Voltage-dependent ion channels are central to the function of nerves and muscles, and without them the brain would immediately suffer neural gridlock and the heart would seize up.
According to the researchers, which were led by Howard Hughes Medical Institute investigator Roderick MacKinnon, the discovery may lead to a new class of drugs for neurological, heart and muscle disorders that can exert more subtle influences on the activity of ion channels.
MacKinnon and his colleagues at The Rockefeller University published their findings in two papers in the May 1, 2003, issue of the journal Nature. Specifically, the researchers deduced the structure and function of the voltage-sensing mechanism in a potassium channel of an archaebacterium that thrives in the near-boiling temperatures of hot springs. However, they said, the mechanism undoubtedly applies to voltage-sensing calcium and sodium channels as well, and is present in organisms from the most ancient bacteria to humans.

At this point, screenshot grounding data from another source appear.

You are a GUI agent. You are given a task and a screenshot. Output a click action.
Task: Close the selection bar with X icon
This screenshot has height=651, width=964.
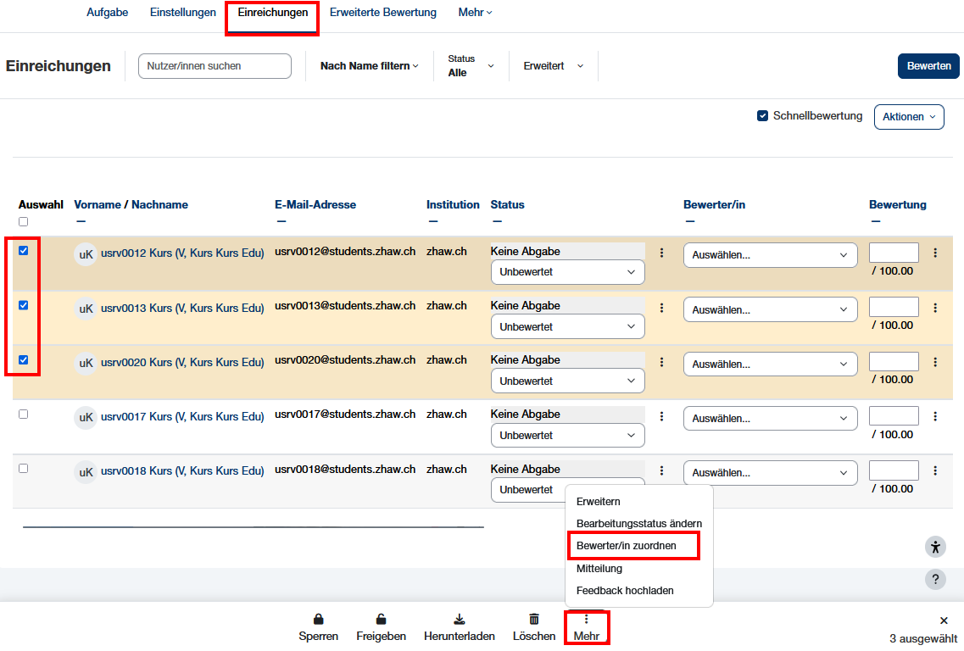coord(944,620)
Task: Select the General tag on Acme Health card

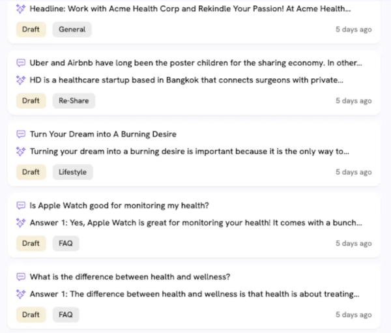Action: [x=72, y=29]
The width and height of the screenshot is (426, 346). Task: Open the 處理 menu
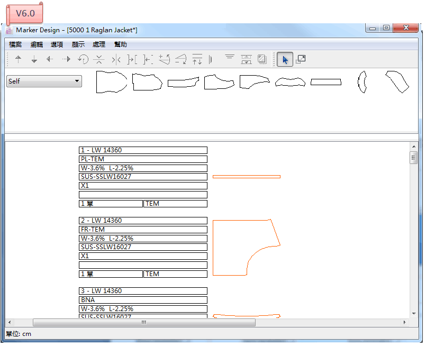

Voltage-dependent potassium ion channels are precise molecular machines that are critical to propagating electrical impulses in the brain and heart. The channels are large proteins with a pore that pierces the cell membrane and is designed to allow only the passage of potassium ions. When an electrical impulse travels along a nerve, the charge on the cell membrane changes -- with the outside becoming more negative -- triggering these ion channels to open and allowing potassium to flow out of the cell. This outflow of potassium allows the membrane to return to its resting state and prepare for the next impulse.